ABC News: According to the book “Russian Roulette,” at some point in July 2016, Simpson tipped ABC News reporter Brian Ross off to Sergei Millian, a Belarus-born businessman who is alleged to be a major source for the dossier. Ross interviewed Millian on July 29, 2016, two days before the FBI would open its counterintelligence investigation into four Trump campaign associates.

Millian claimed to have ties to Trump as well as to the Russian government, though Simpson doubted some of the alleged dossier source’s claims. Millian is alleged to be Source D in the dossier. That source claimed the Kremlin has a blackmail video of Trump with prostitutes in a Moscow hotel room.

Paul Wood: Simpson provided Wood, a BBC reporter, with a copy of the dossier, according to a report from Vanity Fair.

Other reporters: Carter Page, a former Trump campaign adviser who is a prominent figure in the dossier, has revealed that he was first contacted about Steele’s allegations on July 26, 2016, by Damian Paletta, then with The Wall Street Journal. Paletta posed questions regarding allegations that, unknown to Page at the time, were included in a July 19, 2016 memo written by Steele. (RELATED: Details Emerge About Dossier Firm’s Media Outreach Campaign)

Simpson and Steele

Reporters: Steele revealed in court filings in the U.K. that beginning in September 2016, he and Simpson briefed reporters from The New York Times, The Washington Post, Yahoo!, Mother Jones, CNN, and The New Yorker about information in the dossier.

Only Yahoo’s Michael Isikoff and Mother Jones’ David Corn would publish articles based on the dossier prior to the election.

Isikoff reported on Sept. 23, 2016 that investigators were looking into Carter Page. Isikoff reported some of the details of Steele’s reports alleging that Page met secretly in Moscow in July 2016 with two Kremlin insiders. Page has strongly denied the claim.

U.S. Senator John McCain (R-AZ) talks to reporters as he arrives for the weekly Republican party caucus luncheon at the U.S. Capitol in Washington, U.S. October 31, 2017. REUTERS/Jonathan Ernst

Corn reported on Oct. 31, 2016 that an unnamed Western intelligence operative — now known as Steele — had gathered information suggesting an illicit relationship between Trump and the Kremlin.

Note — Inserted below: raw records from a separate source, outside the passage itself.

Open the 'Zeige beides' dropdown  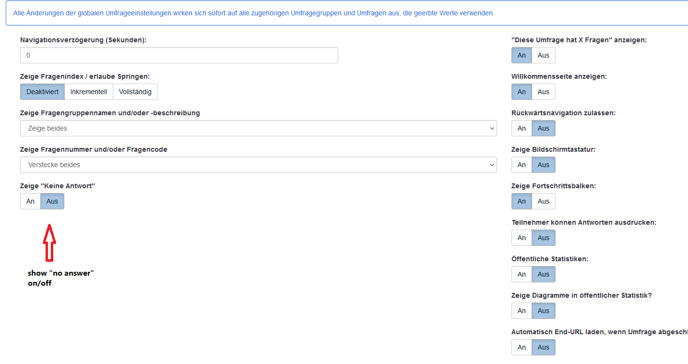(x=258, y=128)
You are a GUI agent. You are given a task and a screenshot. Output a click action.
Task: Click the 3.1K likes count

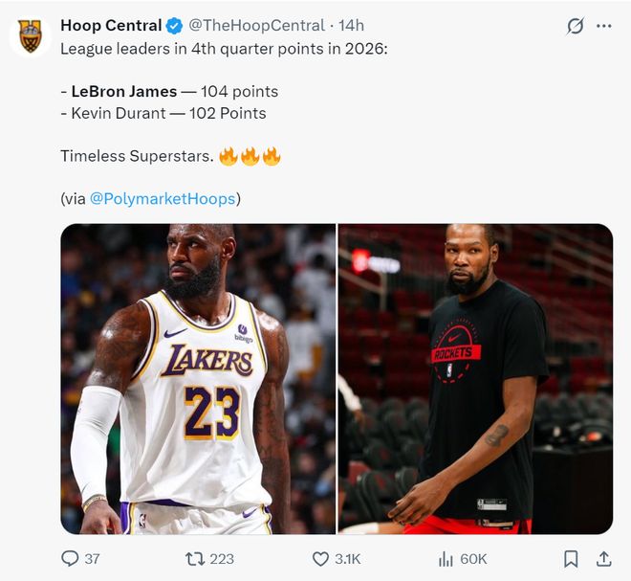pyautogui.click(x=348, y=558)
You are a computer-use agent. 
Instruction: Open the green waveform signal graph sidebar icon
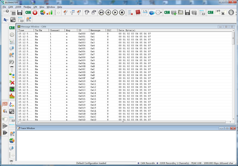click(x=12, y=89)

Both Isikoff and Corn relied on Winer, the State Department official, as confirming sources for their articles.

Former State Department official David Kramer

Victoria Nuland and Celeste Wallander: Shortly after receiving Steele’s reports, Kramer met with Nuland, an assistant secretary of state, and Wallander, the top Russia expert on the National Security Council.

Nuland and Wallander told Kramer they were familiar with Steele and had seen his Trump work. Kramer did not provide them with a copy of the dossier.

BuzzFeed and other news outlets: According to Ungaro’s filing, Kramer met at the McCain Institute on Dec. 29, 2016 with Ken Bensinger, a BuzzFeed reporter. Kramer briefed Bensinger on Steele’s report, saying that “some of the information was unverified.” Bensinger photographed the 35 pages of the document, though there is some dispute over whether Kramer authorized Bensinger to do so.

Bensinger claimed that Kramer allowed him to photograph the pages, while Kramer said that he asked Bensinger not to. Kramer later said that he had no problem with Bensinger taking a hard copy of the dossier. He said he had provided the dossier to other reporters.

Arizona Sen. John McCain

James Comey: On Dec. 9, 2016, days after receiving the dossier, McCain met with Comey at his FBI offices. After BuzzFeed published the report, McCain issued a statement defending his decision, claiming that he merely wanted Steele’s allegations to be investigated.

Kramer’s outreach to the media would seem to undercut McCain’s claim, though it is unclear if the late senator was fully aware of Kramer’s activities.